Turkish Prime Minister Ahmet Davutoglu has hit a bit of a rough patch lately, perhaps reflecting the Justice and Development Party’s (AKP) difficulties. His latest awkward encounter with the public came in an Oct. 22 speech in which he offered the government's services as a marriage broker.

"You have a job, a salary and a home. Now it's time for a spouse. We want people of this land to be bountiful. We want you to procreate. First, seek the help of your parents to find a spouse. God willing, this will work out. If it does not, apply to us. We will find you a blessed spouse."

As expected, Davutoglu’s extravagant promise generated an uproar in the print and social media. There were hundreds of comments on Twitter; here are a few humorous ones:

  • “Dear Prime Minister, I want a wife. She should be 5 feet 9 inches. Blonde. Pale skin. Blue eyes. Clean and with good manners. She also has to wash my feet.”
  • In a request to Selahattin Demirtas, co-chair of the pro-Kurdish Peoples' Democratic Party, one person asked, "Will you also find us a spouse, chairman? Because I don’t trust Davutoglu, you never know what you will get from him.”
  • “After coal and rice, now Davutoglu is distributing wives! I want one too!”
  • “Those who said, ‘Don’t stay in coed housing’ last year are now saying, 'We will find you a spouse.' I believe Davutoglu is signaling an approval for gay marriage.”
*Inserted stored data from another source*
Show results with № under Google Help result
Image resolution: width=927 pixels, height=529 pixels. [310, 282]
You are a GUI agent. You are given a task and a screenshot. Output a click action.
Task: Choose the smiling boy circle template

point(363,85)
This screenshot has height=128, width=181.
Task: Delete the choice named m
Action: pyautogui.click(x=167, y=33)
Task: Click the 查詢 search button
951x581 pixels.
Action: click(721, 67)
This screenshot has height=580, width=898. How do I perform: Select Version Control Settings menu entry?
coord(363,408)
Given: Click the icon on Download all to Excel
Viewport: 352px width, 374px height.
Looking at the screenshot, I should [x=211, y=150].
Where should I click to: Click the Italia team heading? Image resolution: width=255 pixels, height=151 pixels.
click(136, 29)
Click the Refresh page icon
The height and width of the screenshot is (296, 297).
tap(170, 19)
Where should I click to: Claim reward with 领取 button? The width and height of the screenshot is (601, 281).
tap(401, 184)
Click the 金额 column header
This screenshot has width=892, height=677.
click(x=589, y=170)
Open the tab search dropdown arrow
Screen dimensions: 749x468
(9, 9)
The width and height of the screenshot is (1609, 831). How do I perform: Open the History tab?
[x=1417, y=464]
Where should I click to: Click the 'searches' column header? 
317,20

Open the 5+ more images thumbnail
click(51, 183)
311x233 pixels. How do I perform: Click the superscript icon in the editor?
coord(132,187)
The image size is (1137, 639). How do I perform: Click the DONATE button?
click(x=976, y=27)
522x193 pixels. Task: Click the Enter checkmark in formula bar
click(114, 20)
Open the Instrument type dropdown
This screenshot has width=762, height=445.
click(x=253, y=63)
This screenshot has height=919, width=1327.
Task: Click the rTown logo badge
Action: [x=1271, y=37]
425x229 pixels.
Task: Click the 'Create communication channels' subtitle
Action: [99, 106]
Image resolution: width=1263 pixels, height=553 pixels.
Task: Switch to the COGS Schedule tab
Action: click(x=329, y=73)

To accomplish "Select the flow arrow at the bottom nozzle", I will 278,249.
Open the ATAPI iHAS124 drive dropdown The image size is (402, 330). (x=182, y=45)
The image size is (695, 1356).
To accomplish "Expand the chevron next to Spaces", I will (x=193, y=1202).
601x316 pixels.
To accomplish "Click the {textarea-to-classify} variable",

And, of course, there were quite a few op-eds mocking Davutoglu’s marriage promise and dozens of satirical caricatures about his esoteric promise. At the time of this writing, there were already 24 pages of commentary on the famous Eksisozluk (an unofficial, collaborative online dictionary for entertainment purposes). Some of the cartoons portrayed Davutoglu as a pimp or as a host on a matchmaking show.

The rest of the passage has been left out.